Make no mistake, if you are tragically robbed of your child, that doesn’t justify Joel’s transgressions, and you don’t have to look away because he crossed almost every line imaginable to keep Ellie alive. Or rather, to spare you the pain of losing another daughter. Driven by my instincts and willing to do anything to get him – and his tribe – to the top, he is no different from other villains. He just happens to be on the right team here.
Some fans seem to think that letting her father take care of Ellie is a kind of saving grace, that she is moving and represents positive moral growth. But it is by no means a redemptive salvation. It is not the case that someone learns to open his or her heart again, but that he or she transmits all his or her pain to another person and then refuses to let go.

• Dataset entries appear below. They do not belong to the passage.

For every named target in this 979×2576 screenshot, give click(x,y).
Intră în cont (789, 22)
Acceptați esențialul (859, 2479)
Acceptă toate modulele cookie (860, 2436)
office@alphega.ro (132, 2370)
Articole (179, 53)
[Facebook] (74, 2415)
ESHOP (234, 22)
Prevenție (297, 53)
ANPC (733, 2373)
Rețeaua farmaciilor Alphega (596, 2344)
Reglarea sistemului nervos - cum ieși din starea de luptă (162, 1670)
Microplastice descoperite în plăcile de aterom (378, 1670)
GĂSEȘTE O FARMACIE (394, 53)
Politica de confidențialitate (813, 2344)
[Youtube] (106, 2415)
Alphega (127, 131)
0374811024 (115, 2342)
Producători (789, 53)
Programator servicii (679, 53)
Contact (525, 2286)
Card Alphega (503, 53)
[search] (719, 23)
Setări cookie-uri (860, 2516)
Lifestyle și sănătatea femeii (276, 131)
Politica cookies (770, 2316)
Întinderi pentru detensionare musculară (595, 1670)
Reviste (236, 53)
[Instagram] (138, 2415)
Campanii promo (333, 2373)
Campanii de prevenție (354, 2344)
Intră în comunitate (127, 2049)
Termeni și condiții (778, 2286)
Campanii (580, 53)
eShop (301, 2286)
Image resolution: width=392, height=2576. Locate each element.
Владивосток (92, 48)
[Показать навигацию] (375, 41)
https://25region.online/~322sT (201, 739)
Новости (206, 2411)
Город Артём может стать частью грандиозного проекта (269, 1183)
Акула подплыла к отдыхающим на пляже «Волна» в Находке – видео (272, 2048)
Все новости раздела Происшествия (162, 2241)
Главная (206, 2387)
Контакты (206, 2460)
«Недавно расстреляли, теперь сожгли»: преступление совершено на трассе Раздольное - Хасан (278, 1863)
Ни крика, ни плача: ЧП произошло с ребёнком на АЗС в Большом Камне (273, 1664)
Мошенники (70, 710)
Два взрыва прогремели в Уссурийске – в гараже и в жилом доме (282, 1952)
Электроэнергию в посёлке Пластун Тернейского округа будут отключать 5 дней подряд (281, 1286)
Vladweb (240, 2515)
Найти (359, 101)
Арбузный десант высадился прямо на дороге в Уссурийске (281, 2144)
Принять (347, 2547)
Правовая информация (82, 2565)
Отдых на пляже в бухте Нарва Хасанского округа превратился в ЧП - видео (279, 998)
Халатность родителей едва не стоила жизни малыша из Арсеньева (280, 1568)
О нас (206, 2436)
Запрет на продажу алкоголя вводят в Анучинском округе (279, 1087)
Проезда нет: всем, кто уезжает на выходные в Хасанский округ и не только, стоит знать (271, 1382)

This huge character flaw is revealed in an extremely brave captivity in which our hero hides the truth from Ellie to keep her close. When he successfully escorts his station to Fireflies, he discovers that they plan to study their immunity to cordyceps in order to synthesize a cure for the virus. But the friction is that the operation needed to do this will inevitably be fatal for them. If Joel doesn’t accept this compromise, he’ll go crazy and kill everyone on the base.
When Ellie later escapes the anesthesia, he hides the horror by giving her to a bisexual about the fact that the fireflies have already given up and rejected the vaccine. He then took her to a remote sanctuary where he wanted to spend the rest of his days with a surrogate mother to replace the lost daughter. But before they arrive, the suspect gives Ellie Joel one last chance to be honest with her. She describes the overwhelming guilt of the survivor she fights every day and how she will give everything to make the world right again. She puts him under oath and asks him to swear to the truth of his story. Then he repeats the lie, the camera follows Ellie’s incomprehensible expression, she speaks well, and we cut in black.
At my first breakthrough I couldn’t believe that all the balls were in this end, but it’s a note with perfect pitch because we can’t be sure that their reaction will translate us into language: I trust you, or if you prefer: Okay, I can see that. Yet the emotional aftertaste is very complex. On the one hand you’re glad Ellie seemed unharmed, but on the other hand you feel dirty when you think about the price of such an outcome. Ellie herself was expropriated from her desk, and those who gave their lives to protect her – and the future she represented – in fact died in vain. Their victims were eventually rejected by a man who simply couldn’t bear the prospect of being alone.
I can’t imagine any other end I’d like: a master class that leaves the audience with a series of conflicting emotions.